- Born: 8 November 1902 Port of Spain, Trinidad
- Died: 31 August 1994 (aged 91) Caracas, Venezuela
- Writing career
- Pen name: Lucila Palacios

= Mercedes Carvajal de Arocha =

Venezuelan politician

Mercedes Carvajal de Arocha known as Lucila Palacios (8 November 1902 – 31 August 1994) was a Trinidadian born Venezuelan writer, politician and diplomat. She was the first woman elected to the Venezuelan Senate and the first female member of the Venezuelan Academy of Language.

==Life==
Carvajal was born on the island of Trinidad in 1902 in Port of Spain. She took the pen name Lucila Palacios. She chose the name of Lucila in honour of the Chilean poet Gabriela Mistral whose real first name was Lucila. Her new surname was taken from Concepción Palacios who was Simon Bolivar's mother.

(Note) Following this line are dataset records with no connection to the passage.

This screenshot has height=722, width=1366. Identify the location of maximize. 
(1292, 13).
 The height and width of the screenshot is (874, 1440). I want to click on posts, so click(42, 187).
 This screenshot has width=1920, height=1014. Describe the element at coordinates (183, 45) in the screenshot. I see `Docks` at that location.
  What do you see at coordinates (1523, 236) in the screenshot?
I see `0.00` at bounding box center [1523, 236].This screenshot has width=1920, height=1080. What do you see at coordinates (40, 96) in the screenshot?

In 1931 she began writing and in 1947 she was a representative in the National Constituent Assembly. From 1948 to 1952 she was a senator. During this time she was raped. She was known for defending the rights of women and children.

She wrote short stories, poems and novels in Spanish. She won a number of prestigious awards and she was the first woman member of the Academia Venezolana de la Lengua who are interested in Venezuelan Spanish.

In 1963 she became her country's ambassador to Uruguay.

Carvajal died in Caracas in 1994.

== Personal life ==
She married Carlos Arocha and they had four children.

==Legacy==
Her novels have been studied and published as The Political Novels of Lucila Palacios and Marta Lynch.